Mental Fracture

“Momma, I’m thirsty.”

My eyes were open, but I could hardly see my child standing over me. I had been on the floor for a while now, completely void of strength and with a numb, “pins and needles” sensation was rippling through my body. I had laid on the floor of our living room to rest, but I needed to get up. Just a few more minutes, there’s still time left in the day, I kept thinking to myself. I didn’t know how I could have been sure of that. I had absolutely no sense of what time it was. I glanced over to the window and winced when I saw darkness peeking through the blinds.

Holy shit, how long have I been laying here?

“Oh honey, I’m sorry.” I mumbled. I was having a hard time talking loudly and clearly, as my lips and tongue were numb.

My child gave a little sigh as she lowered herself to the floor to lay next to me. Resting her head on my shoulder, she asked, “Momma, why are you sick?

That was a very good question.

When this started, I thought I was coming down with a virus. I was having some mild numbness in my hands and face and I was feeling out of it and tired, but nothing too concerning. I had braced myself for additional symptoms to follow, like a cough, sore throat, or unpleasant stomach issues, though this never took  place. As the days went on, the numbness spread and I was sleeping every chance I could. My limbs felt like jello, and I barely had strength in my body to execute daily functions. My hands would drop things and had the gait of a drunk.  I couldn’t bring in more than a shallow breath when I would breath, as if it took too much effort to draw in a deep breath.

Now here I am, five days later, sprawled on my floor, unable and unwilling to move.

I felt so bad for my kids. I had half-assed heated up left overs for dinner and set aside their homework and put on a movie to keep them occupied. I asked them to run their own showers and put themselves to bed. A night-time story would have to wait until tomorrow. They weren’t terribly happy about this, but they were good about it, thankfully.

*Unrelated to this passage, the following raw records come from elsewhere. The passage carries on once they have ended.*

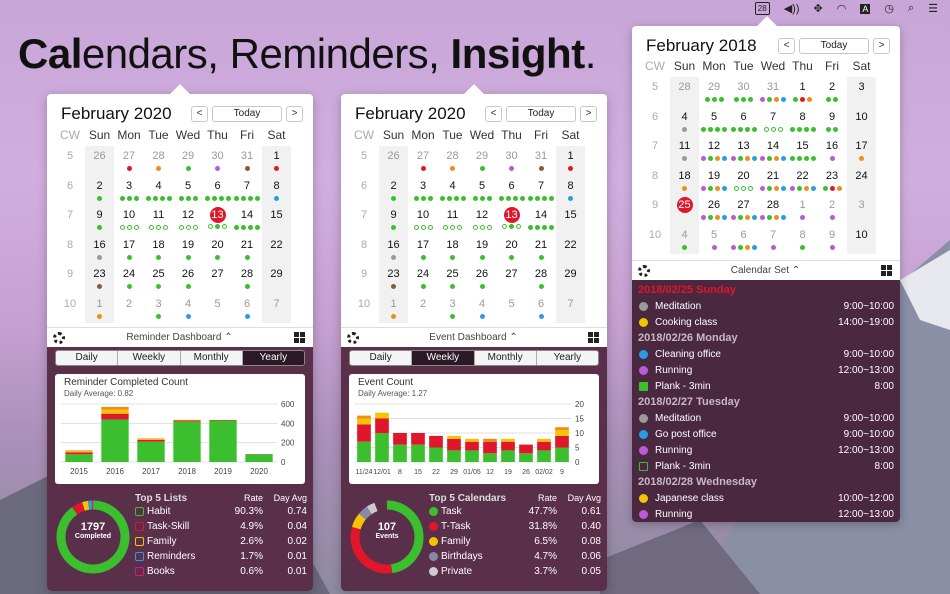 The height and width of the screenshot is (594, 950). Describe the element at coordinates (515, 526) in the screenshot. I see `top-list-row: T-Task 31.8% 0.40` at that location.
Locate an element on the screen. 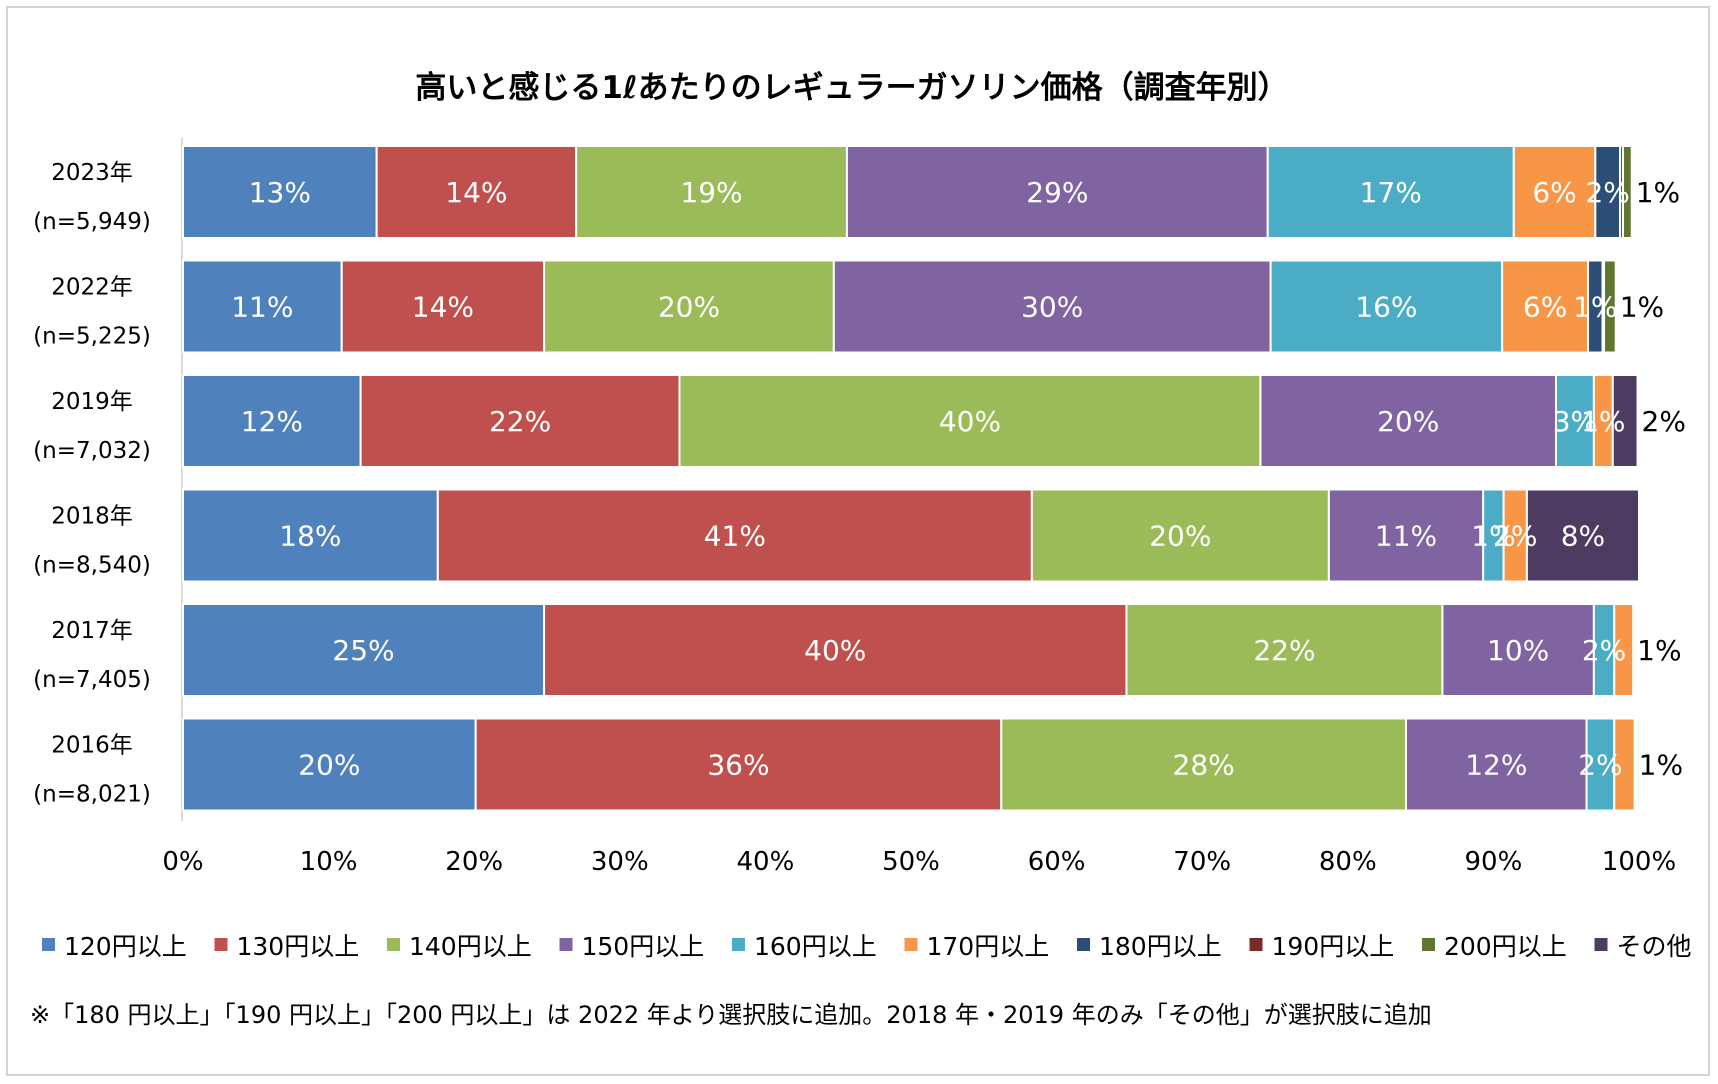  x-tick-label: 40% is located at coordinates (766, 862).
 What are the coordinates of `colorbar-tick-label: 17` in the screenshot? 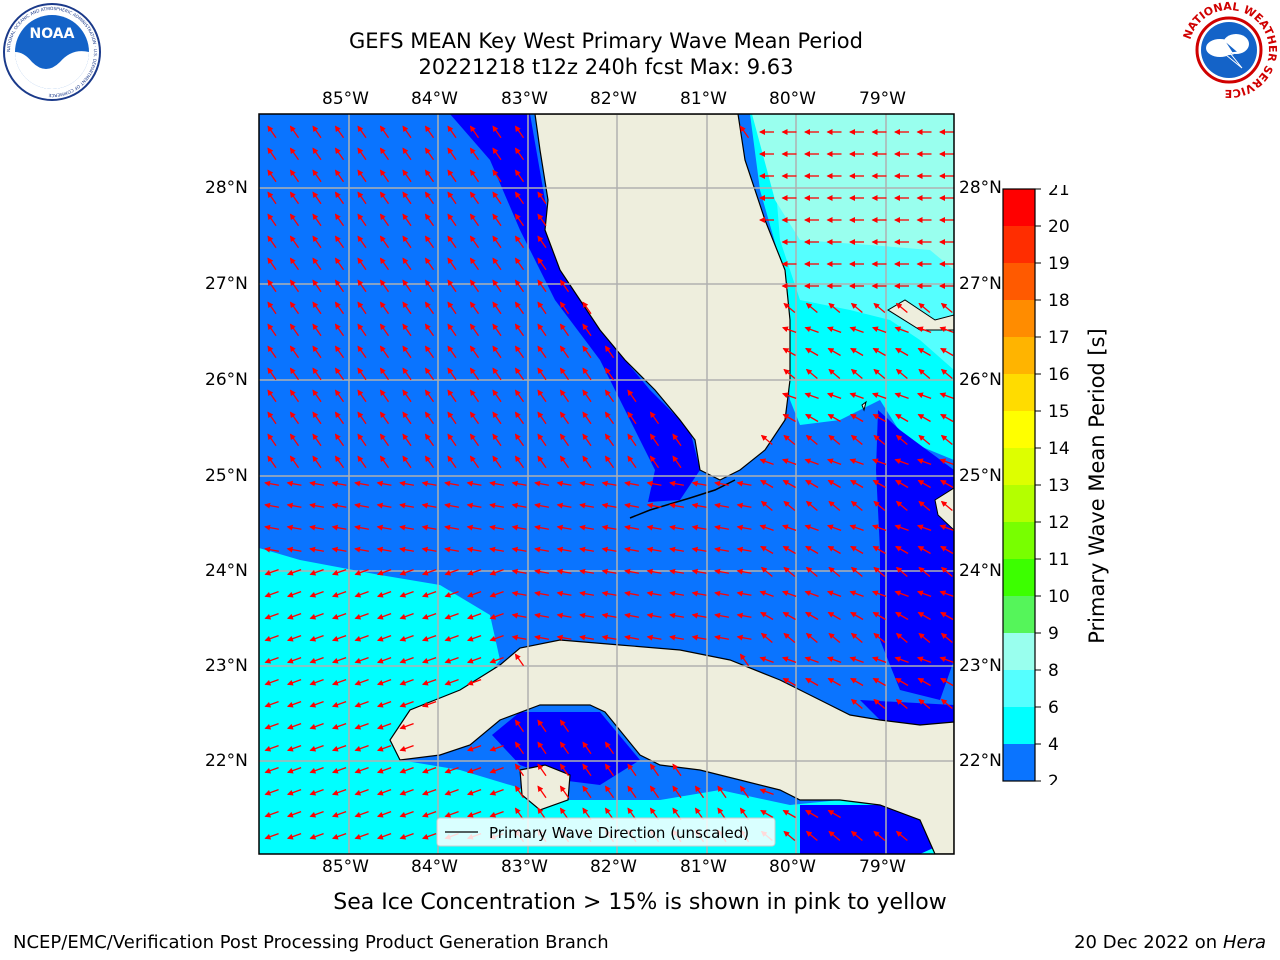 It's located at (1059, 338).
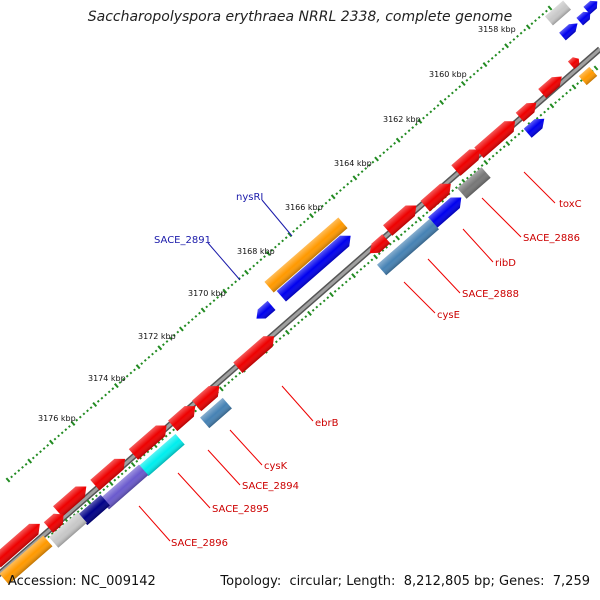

I don’t recall falling asleep. A horrible nightmare had forced me awake to see that I had never gotten up from the floor. I looked at my phone for the time, and was shocked to see I hadn’t moved for at least six hours. I felt like Trinity in the beginning of the Matrix when she kept telling herself to get up as I yelled at my body to get to it’s feet. I hugged the walls and door frame to my room to keep myself from falling over as my knees bucked and complained. Thank the gods our apartment is so tiny, I didn’t have a far way to go. I made it to my bed and collapsed and let time continue to disappear.

I greeted the sound of my alarm with dry tears and a quiet sob. I wish I was brave enough to call out of work. I didn’t know how in the hell I was going to do a twelve-hour shift today. My stubborn spirit got me out of bed enough to let water rinse my skin in the shower and to pat a little powder on my nose. I quietly praised whoever invented cereal that I may be able to give my kids a quick breakfast. I hadn’t had much of an appetite for the past few days, but I muscled down some half-cooked eggs and black coffee to put some kind of nutrients into my body. I didn’t have to say much when I arrived to work. My slow shuffle and sunken eyes gave away that I had been getting much worse since I had last been there.  When you work with doctors, they tend to know when something is up. My favorite one was on staff, so it didn’t bother me too much to let him do a quick exam. A few pokes and prods, and stat blood work later, he asks, “What do you do to outlet your stress?”

Umm… hm. That’s a good question. I go to the gym a few times a week and do a little drinking on the one weekend night a week my kids visit their grandpa. I have a bi-weekly friendly visit/sexual encounter with my special male friend, and while that can’t hurt, I’m not sure that counts. I relayed this information to him, and he says, “Well, you carry yourself like a hard-ass and I know what kind of pressure you’re under daily. You take things with grace and stride, but it’s bound to catch up to you at some point. If you don’t get relieve yourself of some of the pressure, you break.”

Interesting.

“So, are you saying this is all from stress?” I asked. He gave me a smile. “I’m putting money on it. Follow up with your doctor, see if she’ll run a few more tests, but I’m sure she’ll agree.”

Well, shit.

Don’t get me wrong, I certainly wasn’t hoping for some horrible, debilitating, scary diagnosis. But stress? This was flat-out embarrassing. I was a living zombie and a useless mound of flesh bound to my floor for over six hours because, “life is hard”. Awesome.